He then went to grow-up in a herd at 6 months, and returned to me at 18 months a bolshy teen. Kicking and biting to get you away from him. Handling his feet was as if he had never been handled at all. I know some details of what occurred while he was away, but mis-placed trust on my part meant he essentially didnt receive what was promised. Also a farrier known for smacking horses had handled him.
Judging by the condition of his feet when he returned they looked like they hadnt received any trimming until just before being returned to me.
He would actively try to kick with his rear feet at me for just attempting to hold them to pick them out, and the rasp sent him loopy, kicky and fidgety.
The fronts he would lean down hard to get his foot out of my hand, or his trump-card trick was to completely tilt his body over onto the side i was handling to feign falling on me to freak me out to drop his foot! Never knew of such behaviour!

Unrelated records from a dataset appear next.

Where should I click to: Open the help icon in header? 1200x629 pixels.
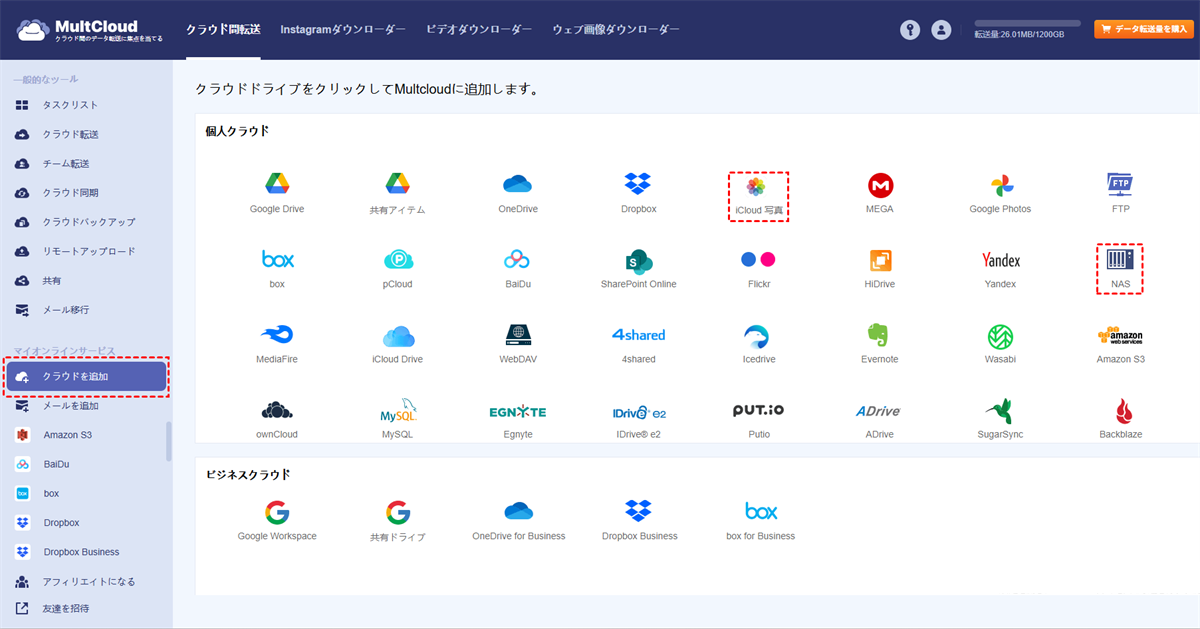(x=909, y=30)
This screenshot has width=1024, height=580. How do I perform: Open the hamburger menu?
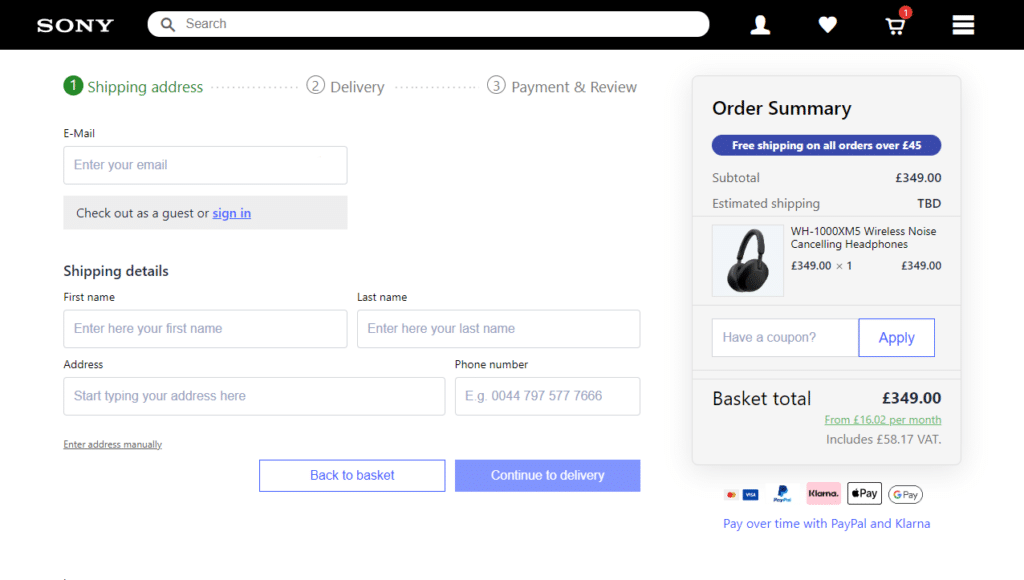(x=963, y=25)
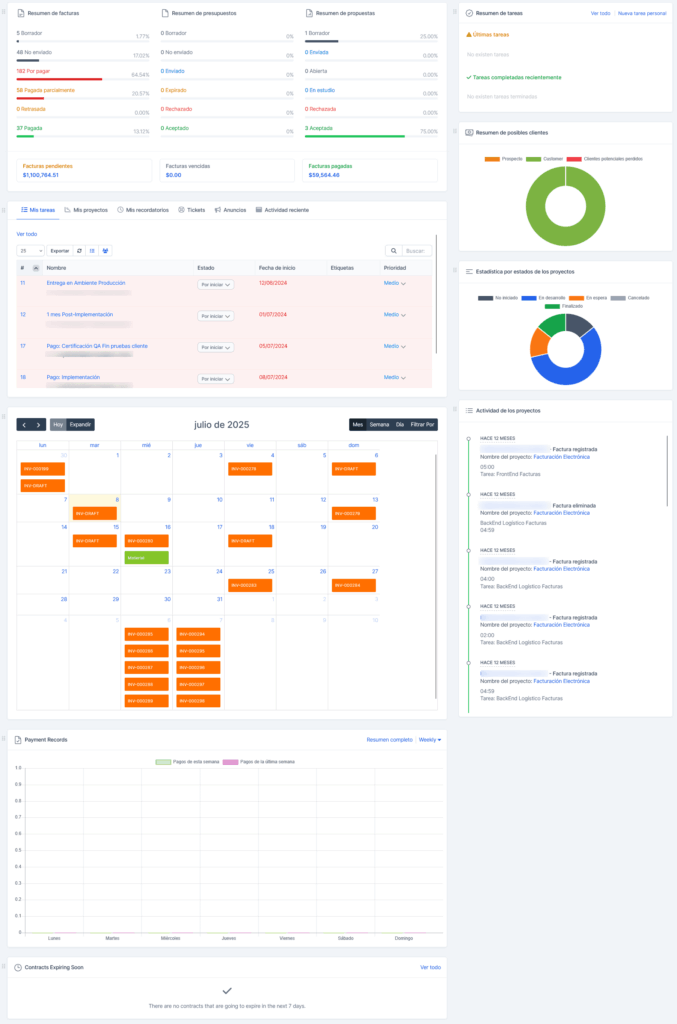Switch to Mis proyectos tab
Screen dimensions: 677x1024
(x=86, y=210)
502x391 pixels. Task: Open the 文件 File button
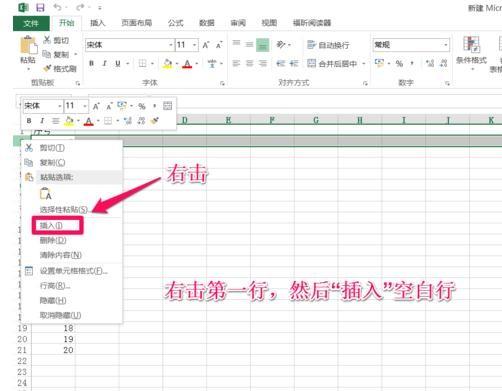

I had tried to just persevere, ignore his fidgeting, pulling foot away, but the next session would be the same. I soon learnt not to repeat my behaviour and switched tactics. Whenever he gave the foot, and was still, for even a second, i’d put his foot down, pat him ‘good boy’ vocal. Move to another foot, ask, give, stroke, prod for a few seconds, if still, put foot down. He would be still for initial 10 seconds anyway so this was an easy ‘reward’ system to try to re-wire his brain that i wasnt going to hang onto his feet, for minutes, and fight him. (I suspected he received this kind of farrier technique).
I soon managed to instil the notion in his brain, that if he remains still, he gets a relaxed foot experience and his foot put back down. Slowly i extended the time lifting feet.

Any time in subsequent sessions he got bored and wanted his foot back, instead of grabbing hold and fighting i’d have hold gently of tip of rear hoof, and let him waggle it about while calmly saying ‘just a bit more to do boy, chill now’….keeping very calm/joyful vibes within myself. He would then calm, be still, and even if i wasnt finished with the foot, i’d set it down once he was still again. I constantly rewarded him for being still. I would move to another foot, do a bit on that, move to the previous foot, finish a bit more on that. He wasnt patient enough in the first few months to hold any foot up still for more than a minute. And im not a fast trimmer! I trimmed gently and slowly on purpose initially too, than clang the equipment on his hooves, nor rasp hard and fast.
I noted it was any grabbing of his feet firmly, vice-like, to stop him moving, that re-ignited that farrier grabbing ‘memory’ and he’d fight me.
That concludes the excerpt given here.